- [EXERCISE GOAL] Rewrite the listing below, replacing each "Viewport" with "Window" and leaving everything else unchanged.
◇ ◇ ◇ ◇ ◇
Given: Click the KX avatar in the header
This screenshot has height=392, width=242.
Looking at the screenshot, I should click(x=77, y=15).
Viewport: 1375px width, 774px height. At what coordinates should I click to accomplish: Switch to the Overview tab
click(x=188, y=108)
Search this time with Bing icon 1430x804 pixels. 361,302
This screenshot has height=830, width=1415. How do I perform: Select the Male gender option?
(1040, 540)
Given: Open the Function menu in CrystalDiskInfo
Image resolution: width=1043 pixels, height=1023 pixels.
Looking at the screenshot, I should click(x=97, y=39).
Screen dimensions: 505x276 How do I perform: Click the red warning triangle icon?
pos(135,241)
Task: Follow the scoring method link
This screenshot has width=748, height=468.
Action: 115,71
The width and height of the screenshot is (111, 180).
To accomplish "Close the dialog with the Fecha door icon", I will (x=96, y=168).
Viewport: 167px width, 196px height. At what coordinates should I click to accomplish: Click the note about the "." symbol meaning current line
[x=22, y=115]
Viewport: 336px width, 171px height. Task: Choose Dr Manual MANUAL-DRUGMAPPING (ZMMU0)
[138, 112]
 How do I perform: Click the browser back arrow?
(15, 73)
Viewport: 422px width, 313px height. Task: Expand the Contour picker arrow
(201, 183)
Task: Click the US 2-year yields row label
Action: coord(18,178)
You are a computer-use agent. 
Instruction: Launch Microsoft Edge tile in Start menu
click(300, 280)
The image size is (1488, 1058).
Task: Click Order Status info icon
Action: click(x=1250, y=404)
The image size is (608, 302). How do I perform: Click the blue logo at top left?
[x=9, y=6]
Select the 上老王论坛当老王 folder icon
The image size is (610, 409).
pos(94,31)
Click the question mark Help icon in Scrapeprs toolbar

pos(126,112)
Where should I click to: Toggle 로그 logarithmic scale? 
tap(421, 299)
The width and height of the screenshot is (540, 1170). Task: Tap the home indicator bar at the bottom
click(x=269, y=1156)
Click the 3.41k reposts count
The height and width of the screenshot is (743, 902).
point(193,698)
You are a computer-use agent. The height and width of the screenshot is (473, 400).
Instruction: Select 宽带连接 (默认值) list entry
◇ ◇ ◇ ◇ ◇
- [EXPECTED ANSWER]
Given: Click the KX avatar in the header
This screenshot has height=392, width=242.
Looking at the screenshot, I should click(x=77, y=15).
Window: 1375px width, 774px height. At what coordinates should I click to accomplish: Switch to the Overview tab
click(x=188, y=108)
Search this time with Bing icon 1430x804 pixels. 361,302
This screenshot has height=830, width=1415. How do I perform: Select the Male gender option?
(1040, 540)
Given: Open the Function menu in CrystalDiskInfo
Image resolution: width=1043 pixels, height=1023 pixels.
Looking at the screenshot, I should click(x=97, y=39).
Screen dimensions: 505x276 How do I perform: Click the red warning triangle icon?
pos(135,241)
Task: Follow the scoring method link
This screenshot has width=748, height=468.
Action: 115,71
The width and height of the screenshot is (111, 180).
To accomplish "Close the dialog with the Fecha door icon", I will (x=96, y=168).
Window: 167px width, 196px height. At what coordinates should I click to accomplish: Click the note about the "." symbol meaning current line
[x=22, y=115]
Window: 336px width, 171px height. Task: Choose Dr Manual MANUAL-DRUGMAPPING (ZMMU0)
[138, 112]
 How do I perform: Click the browser back arrow?
(15, 73)
Window: 422px width, 313px height. Task: Expand the Contour picker arrow
(201, 183)
Task: Click the US 2-year yields row label
Action: coord(18,178)
You are a computer-use agent. 
Instruction: Launch Microsoft Edge tile in Start menu
click(300, 280)
The image size is (1488, 1058).
Task: Click Order Status info icon
Action: click(x=1250, y=404)
The image size is (608, 302). How do I perform: Click the blue logo at top left?
[x=9, y=6]
Select the 上老王论坛当老王 folder icon
The image size is (610, 409).
pos(94,31)
Click the question mark Help icon in Scrapeprs toolbar

pos(126,112)
Where should I click to: Toggle 로그 logarithmic scale? 
tap(421, 299)
The width and height of the screenshot is (540, 1170). Task: Tap the home indicator bar at the bottom
click(x=269, y=1156)
Click the 3.41k reposts count
The height and width of the screenshot is (743, 902).
point(193,698)
You are a computer-use agent. The height and width of the screenshot is (473, 400).
Instruction: Select 宽带连接 (默认值) list entry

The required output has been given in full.